Sri Mulyani: Turunkan Inflasi Harus Jadi Fokus Utama untuk Hindari Kerusakan yang Lebih Dalam

Menkeu menyebut, covid-19 telah menciptakan situasi yang sangat unik dan menantang untuk pemulihan.

oleh Tira Santia diperbarui 14 Nov 2022, 16:30 WIB
Diterbitkan 14 Nov 2022, 16:30 WIB
Menteri Keuangan (Menkeu) Sri Mulyani Indrawati dalam B20 Summit Indonesia, Senin (14/11/2022).
Menteri Keuangan (Menkeu) Sri Mulyani Indrawati dalam B20 Summit Indonesia, Senin (14/11/2022).

Liputan6.com, Jakarta - Menteri Keuangan (Menkeu) Sri Mulyani Indrawati menyampaikan, setiap negara harus mampu menciptakan pertumbuhan ekonomi yang inklusif, termasuk bagi dunia usaha agar mampu menghadapi berbagai tantangan di masa mendatang.

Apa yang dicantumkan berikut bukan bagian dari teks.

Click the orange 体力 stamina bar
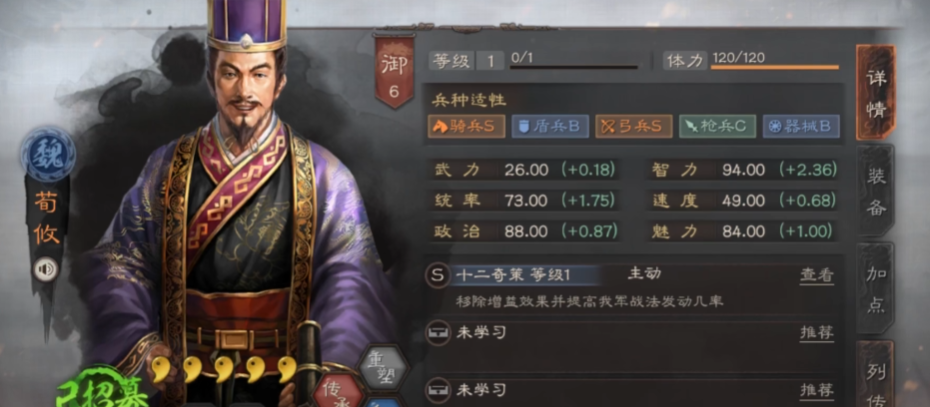This screenshot has height=407, width=930. point(775,67)
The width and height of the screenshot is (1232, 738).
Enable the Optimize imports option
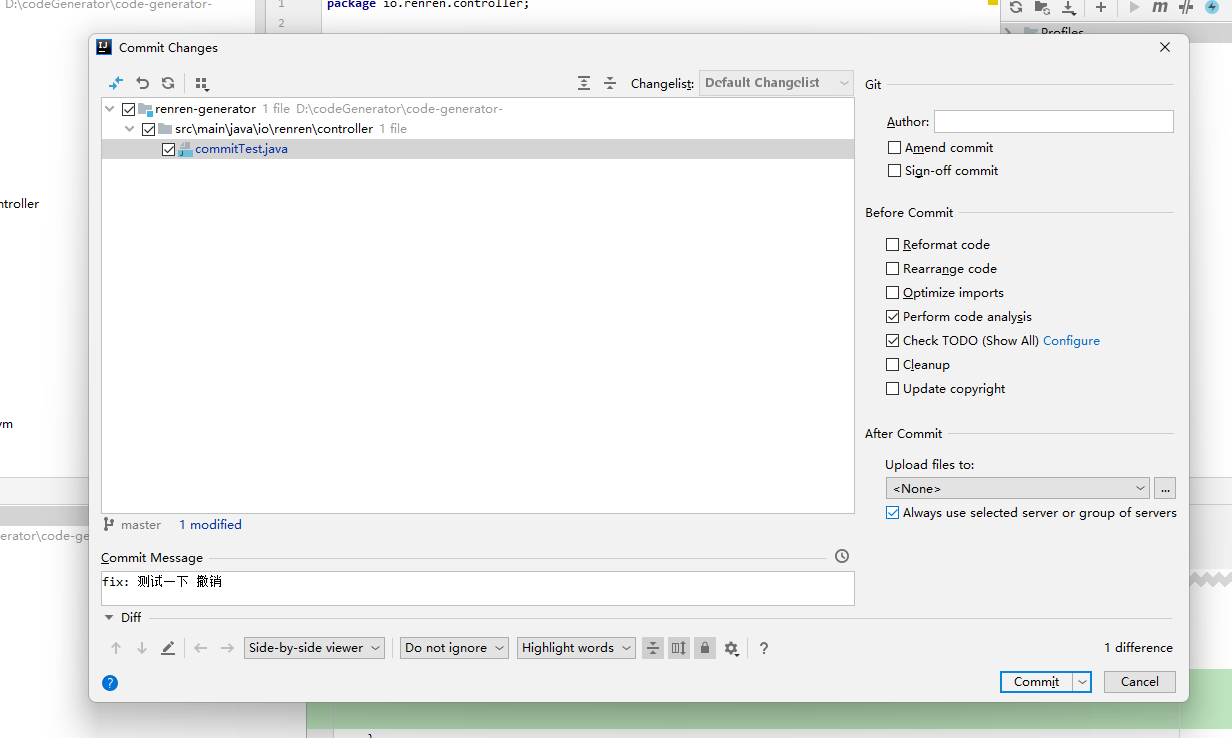click(892, 292)
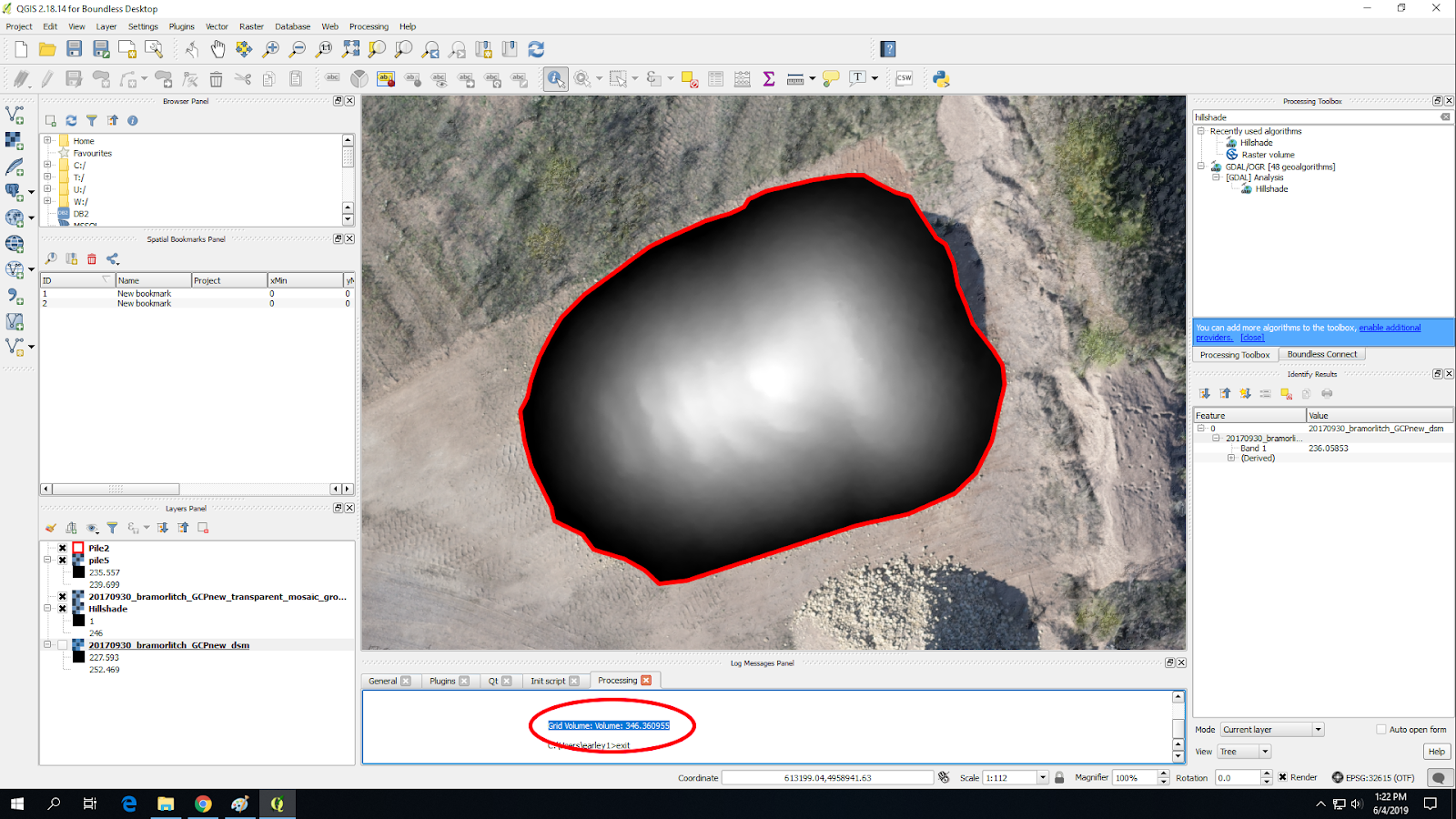
Task: Toggle the Render checkbox in status bar
Action: pyautogui.click(x=1284, y=777)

“Saya pikir kita semua setuju bahwa ekonomi global telah menghadapi tantangan yang sangat sulit, yang mengarah pada penurunan prospek bruto dengan kemungkinan resesi yang lebih tinggi di banyak negara,” kata Sri Mulyani dalam B20 Summit Indonesia, Senin (14/11/2022).

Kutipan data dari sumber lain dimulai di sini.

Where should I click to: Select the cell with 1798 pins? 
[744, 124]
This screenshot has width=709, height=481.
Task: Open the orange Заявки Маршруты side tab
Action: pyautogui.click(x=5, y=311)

Menkeu menyebut, covid-19 telah menciptakan situasi yang sangat unik dan menantang untuk pemulihan. Kemampuan setiap negara diuji untuk mengelola penyebaran covid-19. Namun, dengan adanya vaksin setidaknya mampu menciptakan momentum pemulihan.

Kendati begitu, Sri Mulyani menegaskan, bahwa seluruh penduduk bumi tetap tidak boleh lengah. Sebab risiko ekonomi global kini telah bergeser ke arah yang lebih mengancam dibanding covid-19. Diketahui bersama, munculnya perang Rusia-Ukraina, menyebabkan IMF merevisi pertumbuhan ekonomi di tahun 2022 dan 2023.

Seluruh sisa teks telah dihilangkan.